新年度は、区立保育園の経費削減を口実に非常勤保育士を38人削減し、第二ひもんや保育園の指定管理者制度移行に伴って異動対象とされた9人の正規職員についても、定数拡大のために活用しませんでした。そのため、新たに民間の認可保育園が新設されたにもかかわらず、区全体の認可保育園の募集枠は前年度と比べて33人も減りました。その結果、認可保育園に入園できない子どもは650人に及び、批判の声が高まりました。現在の経済状況を考えれば、保育ニーズは依然、高まることはわかっていたはずです。それにもかかわらず、区長がトップダウンで職員の削減を優先し、働く場所を確保できるかできないか必死の思いで保育所を探す子育て世代の切実な要求に背を向けた責任はたいへん大きいといわざるをえません。
 教育分野でも、区立図書館の区職員の削減に伴い開館時間を縮小します。図書館は単に本の貸し借りだけではなく、常に蔵書を充実させ、区民の知的要求にこたえ、問い合わせにも的確に対処する役割があります。区が打ち出している方向は図書館の役割を低めるものです。
 また、社会教育館についても区職員を引き揚げ、現場から専門の指導員をなくして業務委託していこうとしています。しかし、これは「実際生活に即する文化的教養を高め得るような環境を醸成するように努めなければならない」とし、「学校、家庭及び地域住民その他の関係者相互間の連携及び協力の促進」をはかることを目的とした社会教育法の精神からも反するものです。
 このように、区職員の削減を優先する区政運営は自治体としての責任を投げ出すもので、区民サービスの低下のみならず、区民の権利を侵害するものです。

 第5は、財政危機をあおり、区民生活を大幅にカットするやり方です。
 目黒区の財政は総務省の健全化判断比率でも「健全」と判断されています。三位一体の改革で地方交付税などが削減されて大きな影響を受けた地方の自治体と比べて、東京23区は都区財調制度があって財政基盤が強く、地方や三多摩の市町村ほど厳しくありません。特に、目黒区の財政力指数は23区で第5位です。23区の中では基金が少ないといって、財政危機をあおって将来の大型開発を視野に入れた基金の積み立てのために区民生活を大幅にカットするのは本末転倒です。
 23区のような大都市部でこそ生じる格差や環境問題を解決するために、中学生までの医療費無料化やごみのリサイクル化など、全国的にも先進的な福祉施策や環境対策を行っていけば当然、経常経費は増えます。税収が下がれば経常収支比率は上がるでしょう。しかし、「適正化」といって、いたずらに経常収支比率の目標値を定め、これまで積み上げてきた区民施策を切り捨ててしまうことは、自治体としての使命を投げ捨てるものです。

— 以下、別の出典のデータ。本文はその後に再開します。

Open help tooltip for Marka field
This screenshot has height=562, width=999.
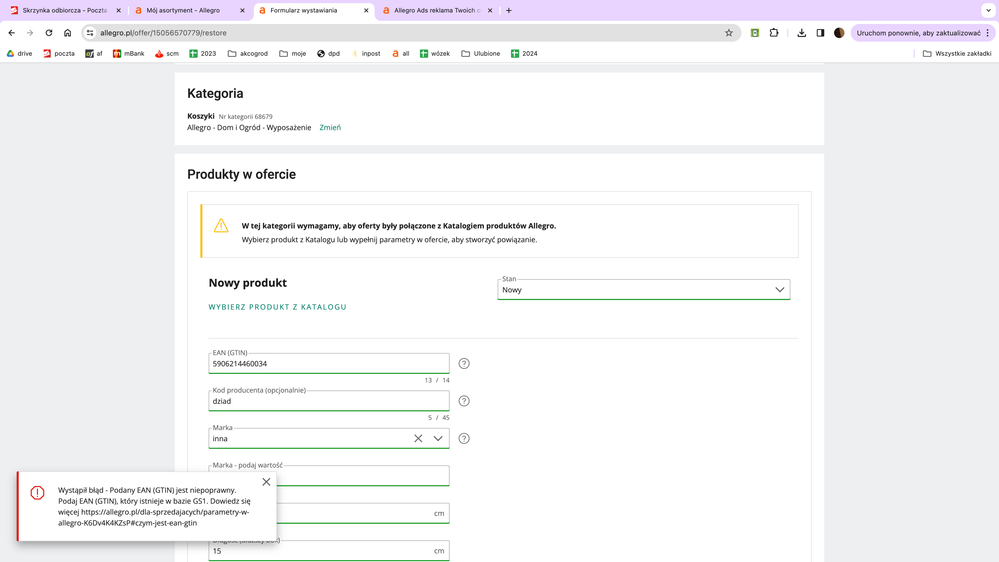tap(464, 439)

その前に、収入確保について区は真剣に努力したのでしょうか。それはたいへん不十分です。区長は、わが党の代表質問で消費税増税についての態度を問われたとき、「高齢化が進み社会保障費が増大する将来を見据えた流れの中で、今回の方向性が出されたと考えている」と増税に一定の理解を示しました。結局、国の構造改革路線に迎合する考えでは、区民生活を支えるために、本気になって国や都に財源確保を求める姿勢は貫けません。

 以上、5点にわたって問題点を指摘しました。今、目黒区にとって求められているのは、地方自治体としての役割を果たすために、いのちとくらしを守ることに全力を挙げることのできる区政に転換することです。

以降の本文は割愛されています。